Includes Buzzwords like “Superfoods,” “Boost Metabolism,” or “Detox”

All of these words are popular marketing terms diet culture has its claws grasped in. They aren’t regulated terms, and they really don’t mean anything for the product. They act like click bait to get people to buy them.

Promises a Timeline

Everyone’s body is different and will react differently to foods, exercise, whatever the new intervention is. You and I could eat and workout the exact same way and our bodies would look different. But for marketing sake, it’s always catchier to advertise a “7 day detox” or “4 week weight loss challenge.” But what happens if you don’t “succeed” during that time? Maybe you feel guilty. Maybe you push yourself harder and to the extreme. But if you go back to the program, what do they tell you? “Try again” or “maybe you didn’t do it correctly.” These timelines aren’t realistic. And you shouldn’t beat yourself up if you felt like a failure because of them.

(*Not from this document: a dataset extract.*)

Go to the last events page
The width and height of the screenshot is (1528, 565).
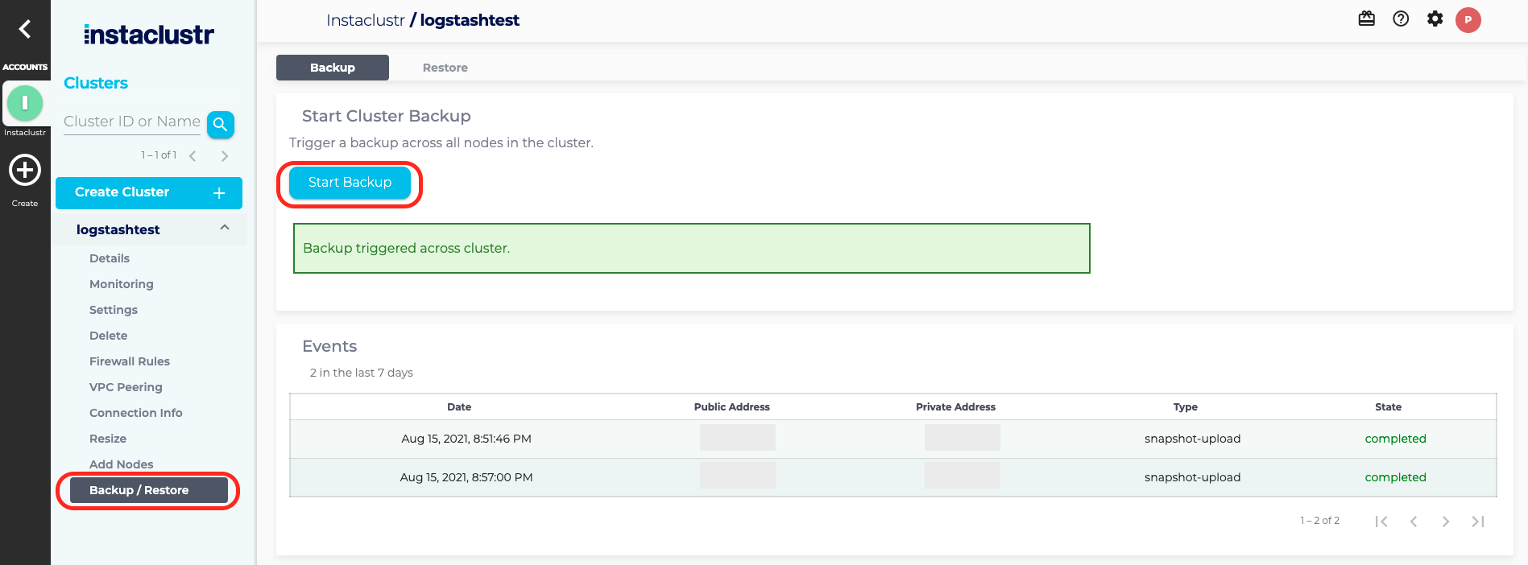click(1477, 522)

Sounds Too Good to be True

Unfortunately this is a big one because oftentimes it is. If there was a cure or some change you could make that would dramatically change your life, scientists would have picked up on it. The beauty of the science of nutrition is we’re always learning and it’s always changing. That’s how science works with any topic.

Inflexibility

Sustainable, long-term changes allow flexibility and compromise. If a plan or program is saying you have to follow X X X, otherwise you have to start over… that’s not setting you up for success. Some people have to work multiple jobs. Some people don’t have the same access to time as others. Flexibility is key.

A Hostile Stance towards Science

This one is one of my personal favorites. I’m all for critical thinking and skepticism. I think it’s very important that we shouldn’t just accept things point blank. But, there’s a limit. Phrases like “they don’t want you to know” or “what they’ve been hiding from you” scream fad diet. Because when they gain your trust that they’re the ones you should listen to, I’d bet my savings account they’re trying to sell you something. This one didn’t get a bullet point, but if they’re trying to sell a supplement or something to you that apparently you can’t do the program without… Hmmm. That’s weird. That’s suspicious.

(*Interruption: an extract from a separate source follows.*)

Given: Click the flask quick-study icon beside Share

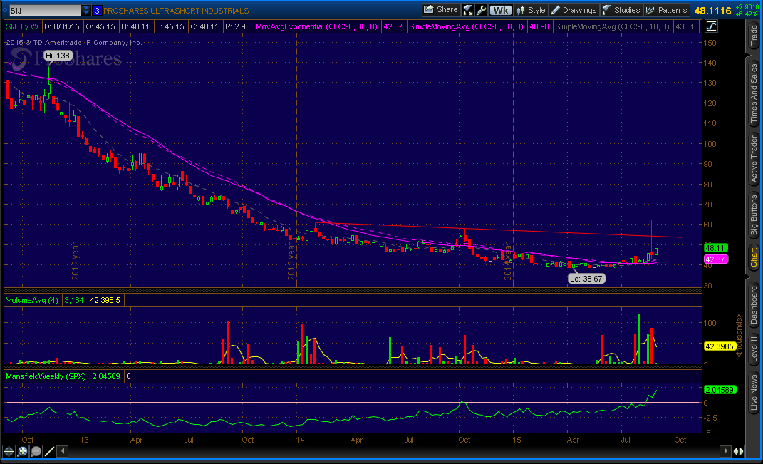Looking at the screenshot, I should (x=468, y=10).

Promises Weight Loss in a Specific Part of the Body

Biologically, it doesn’t work like that. Yes, you can absolutely target different muscle groups to work out and strengthen, but “spot fat reduction” isn’t as accurate as we’d hope. Fat loss happens in different places at different times. Some people may lose fat first in the abdominal area, a lot of women tend to lose it first in their breast region. Weight loss comes down to the individual and genetics plays a big part in it.

Makes You Sh*t Your Brains Out

You’d think I’m kidding, but this is a genuine concern! I don’t want you pooping your brains out! Diarrhea is not a good thing. It can lead to drastic fluid loss and electrolyte loss which could potentially cause dehydration, dizziness, fatigue, muscle cramping, confusion, numbness, or tingling. We typically see diarrhea in the diet culture scene with detoxes. Detoxes are usually money grabbing schemes that don’t really do anything. If you have functioning kidneys, liver, and lungs, you do not need to detox. Period. Periodt. Full stop.

Bottom Line

There are a lot of tricky ways diet culture likes to sneak itself into our lives. These are all great ways to start identifying the fad diets! If you’re someone looking to heal your relationship with food and embrace a mindset closer to intuitive eating, restricting yourself to a fad diet will do more damage than good. The more you start to recognize the red flags, the more of a pro you’ll be at challenging diet culture.